--- BEGIN Record set ---

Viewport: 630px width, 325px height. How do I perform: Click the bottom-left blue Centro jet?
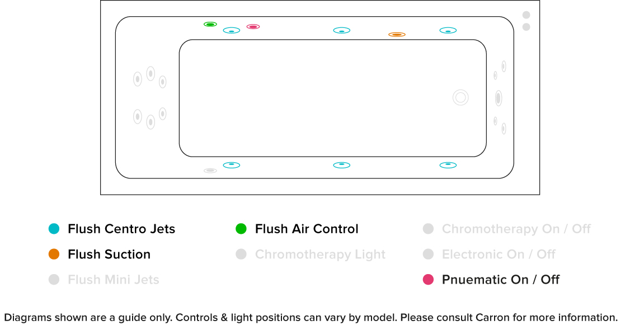[x=232, y=165]
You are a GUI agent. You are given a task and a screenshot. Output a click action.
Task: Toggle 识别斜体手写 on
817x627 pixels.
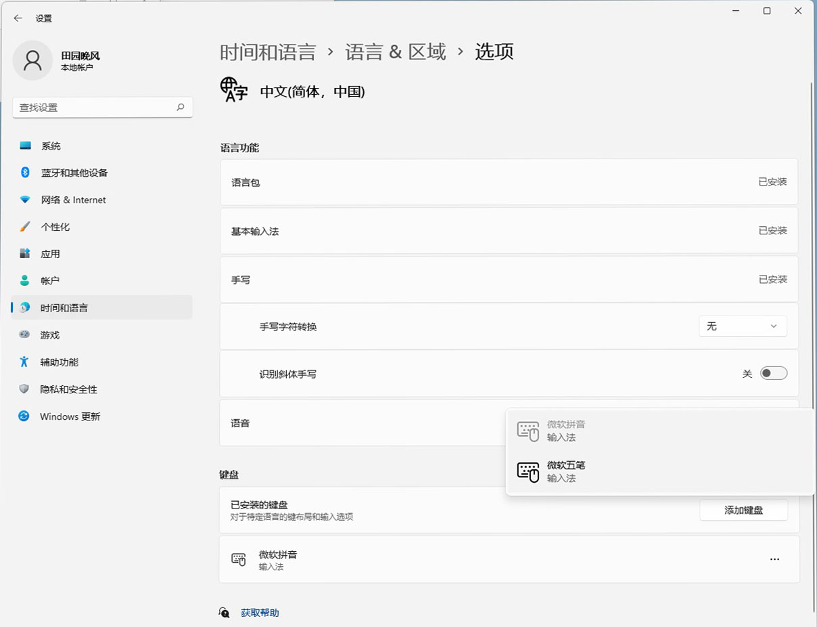(x=774, y=373)
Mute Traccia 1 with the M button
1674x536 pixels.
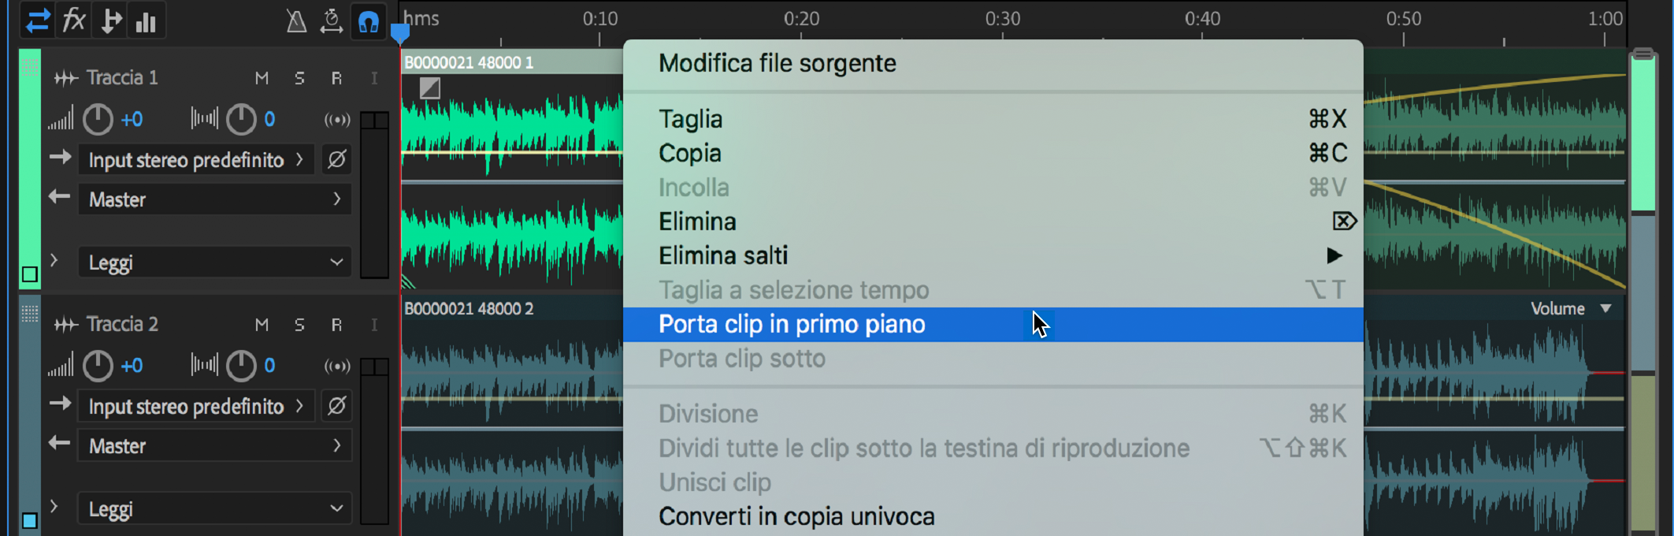pyautogui.click(x=262, y=78)
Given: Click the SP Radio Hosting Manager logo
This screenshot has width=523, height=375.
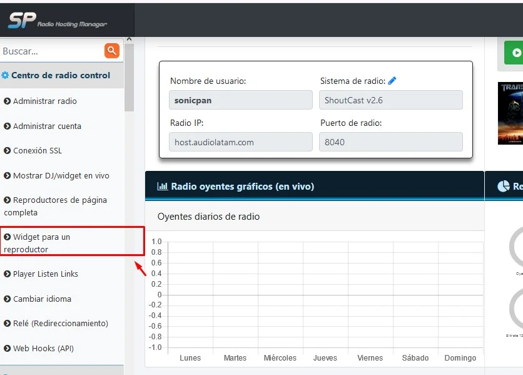Looking at the screenshot, I should 57,21.
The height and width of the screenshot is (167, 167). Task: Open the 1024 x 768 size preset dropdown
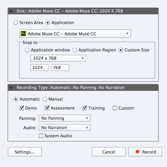(x=58, y=58)
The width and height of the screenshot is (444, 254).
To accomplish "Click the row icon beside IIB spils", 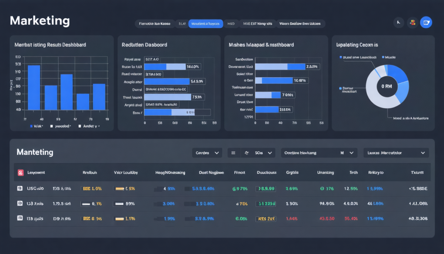I will 20,218.

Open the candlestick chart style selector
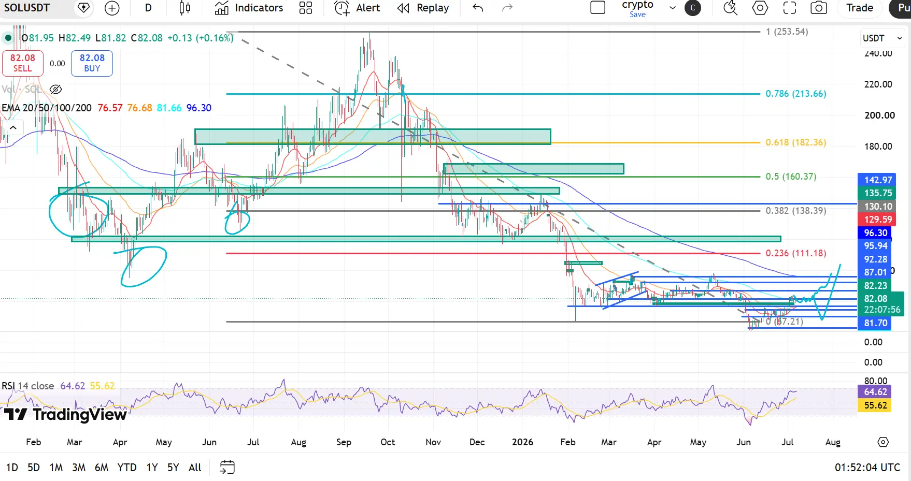(x=184, y=8)
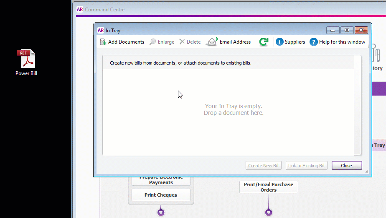Expand the arrow below Print Cheques
This screenshot has height=218, width=386.
161,213
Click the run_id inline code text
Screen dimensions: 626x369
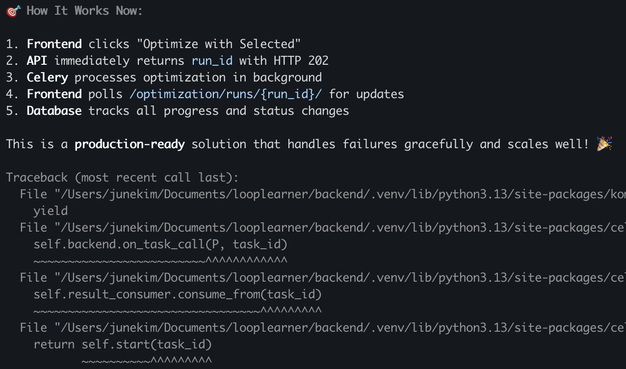[x=212, y=61]
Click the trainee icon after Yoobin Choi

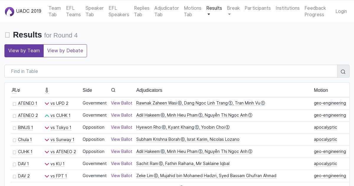pyautogui.click(x=227, y=128)
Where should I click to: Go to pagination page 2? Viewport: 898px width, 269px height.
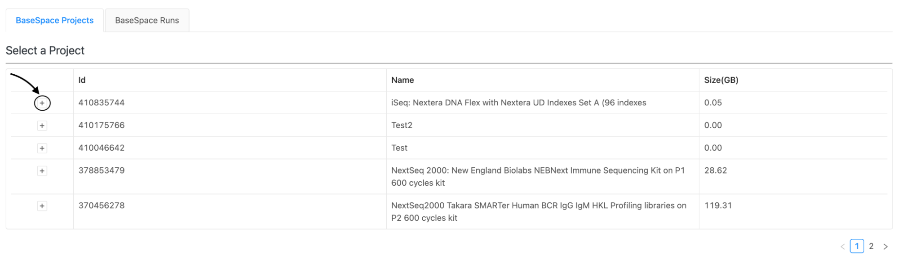[871, 246]
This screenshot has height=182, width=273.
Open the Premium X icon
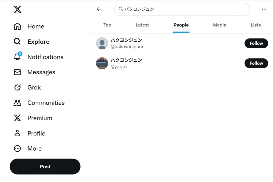(17, 118)
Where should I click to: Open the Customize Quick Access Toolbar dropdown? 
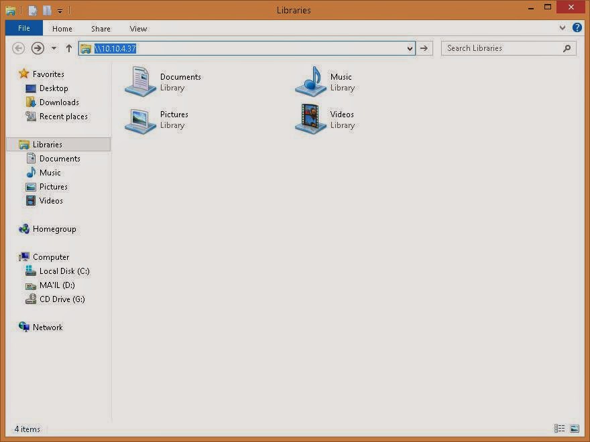60,10
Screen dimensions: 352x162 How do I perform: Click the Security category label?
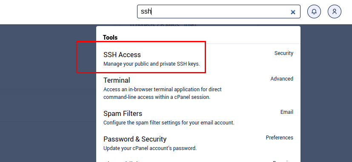coord(284,53)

--- END Record set ---

-- Stated task --
Render the part of the items above that opens with the line containing "Mute Traccia 1 with the M button" and closes with the line containing "Looking at the screenshot, I should 57,21.", both ends included, as a JSON list of strings with one string per line and no blank lines. Leave the pictures out of the answer.

-- Expected answer --
[
  "Mute Traccia 1 with the M button",
  "1674x536 pixels.",
  "pyautogui.click(x=262, y=78)",
  "Given: Click the SP Radio Hosting Manager logo",
  "This screenshot has width=523, height=375.",
  "Looking at the screenshot, I should 57,21."
]